Può sembrare una cifra ridicola comparata a Google (circa il 70%), ma se si considera che Microsoft con Live Web Search detiene meno del 6%, si capisce il potenziale competitivo in nuce che detiene il “brutto anatroccolo” dei motori di ricerca. Che, oltre tutto, può contare su una comunità di sostenitori della privacy e di cultori della programmazione che aiuta giorno per giorno a migliorare le ricerche del sito.

DuckDuckHack è la versione open source del motore di ricerca dove gli utenti possono integrare le perfomance di ricerca.

DuckDuckHack è la versione open source del motore di ricerca dove gli utenti possono integrare le perfomance di ricerca.

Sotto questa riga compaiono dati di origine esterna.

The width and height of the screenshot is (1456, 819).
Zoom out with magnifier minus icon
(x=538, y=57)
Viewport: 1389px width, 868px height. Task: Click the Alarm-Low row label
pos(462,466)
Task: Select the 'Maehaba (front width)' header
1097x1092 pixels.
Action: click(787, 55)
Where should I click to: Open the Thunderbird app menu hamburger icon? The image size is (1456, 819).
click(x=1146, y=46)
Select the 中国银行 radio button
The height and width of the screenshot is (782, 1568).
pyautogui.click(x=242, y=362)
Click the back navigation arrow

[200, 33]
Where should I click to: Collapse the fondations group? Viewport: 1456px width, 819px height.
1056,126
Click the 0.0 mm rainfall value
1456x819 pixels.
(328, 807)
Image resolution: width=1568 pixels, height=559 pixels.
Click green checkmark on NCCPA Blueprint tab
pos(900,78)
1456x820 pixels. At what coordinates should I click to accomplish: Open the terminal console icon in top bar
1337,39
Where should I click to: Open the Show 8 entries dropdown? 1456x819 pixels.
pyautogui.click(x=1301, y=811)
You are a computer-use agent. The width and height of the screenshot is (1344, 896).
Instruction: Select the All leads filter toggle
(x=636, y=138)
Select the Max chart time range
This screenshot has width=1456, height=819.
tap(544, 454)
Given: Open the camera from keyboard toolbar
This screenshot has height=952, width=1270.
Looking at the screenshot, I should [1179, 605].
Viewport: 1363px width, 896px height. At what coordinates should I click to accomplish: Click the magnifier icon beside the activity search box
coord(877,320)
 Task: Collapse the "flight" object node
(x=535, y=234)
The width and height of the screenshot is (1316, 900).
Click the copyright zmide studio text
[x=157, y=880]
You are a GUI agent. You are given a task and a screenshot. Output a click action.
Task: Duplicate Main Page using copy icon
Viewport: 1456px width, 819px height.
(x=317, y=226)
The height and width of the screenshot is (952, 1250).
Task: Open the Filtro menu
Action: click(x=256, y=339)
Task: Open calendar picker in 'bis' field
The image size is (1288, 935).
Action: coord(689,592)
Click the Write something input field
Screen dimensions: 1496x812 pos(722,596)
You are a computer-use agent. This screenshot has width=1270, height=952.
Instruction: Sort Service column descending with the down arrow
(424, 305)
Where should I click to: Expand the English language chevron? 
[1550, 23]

Da questa sono usciti i primi dipendenti nel momento in cui la compagnia ha avviato la sua crescita, ma anche la gestione della piattaforma autonoma DuckDuckHack. DuckDuckHack si propone come una sorta di DuckDuckGo in versione open source, un kit di strumenti che permette ad ognuno di definire il modo migliore per trovare specifiche informazioni online, implementando così i percorsi delle Instant Answer del motore di ricerca.

Tutto è cominciato per caso, ho giusto creato degli API e cercato di rendere partecipi questi ragazzi della programmazione. E poi mi è venuto in mente che questa poteva essere una piattaforma a sé stante su cui la gente poteva lavorare liberamente.

Filosofia presente e possibile futuro
DDG non punta solo al profitto, ma potrà farcela?

DDG non punta solo al profitto, ma potrà farcela?

Con questa filosofia a metà strada fra lo user friendly e l’open source, DuckDuckGo si gode i benefici delle sue piccole dimensioni e il fascino anomalo del ruolo di un oracolo che conosce tutte le risposte ma non chi pone e domande. L’unica cosa che Weinberg sa dei suoi utenti, in base alle richieste dei server, è da quali continenti essi provengano.

Per il resto, DuckDuckGo non richiede un login, non conserva alcun cookie o cronologia dei tuoi movimenti fra i vari siti, non fornisce ai siti alcuna informazione sulle tue ricerche e utilizza il software Tor per mantenere i tracciati anonimi. Non solo, dopo ogni ricerca i server si occupano di eliminare direttamente ogni indirizzo IP, perché:

la realtà mostra che chi ha provato a rendere anonimi i dati, ha fallito. Finché puoi legare assieme le ricerche e trattenere un qualunque tipo di informazione, dati personali che possono tornarti indietro, allora non è realmente una politica a totale tutela della privacy.

Il rischio maggiore per una piccola impresa di questo tipo potrebbe essere che, a un certo punto, il colosso di turno decida che il gioco è bello quando dura poco e si appropri dell’idea, vincendo per grandi numeri e schiacciando il piccolo competitor. Ma il fatto che Weinberg abbia basato il suo timido ma ambizioso business plan sull’esatto opposto su cui Google ha costruito il suo intero impero, gli dà certamente una marcia in più. Dipinta come l’Anti-Google, DuckDuckGo è dunque in realtà più una versione eccentrica e minimal di Google: il brutto anatroccolo con una virtuosa morale da cigno.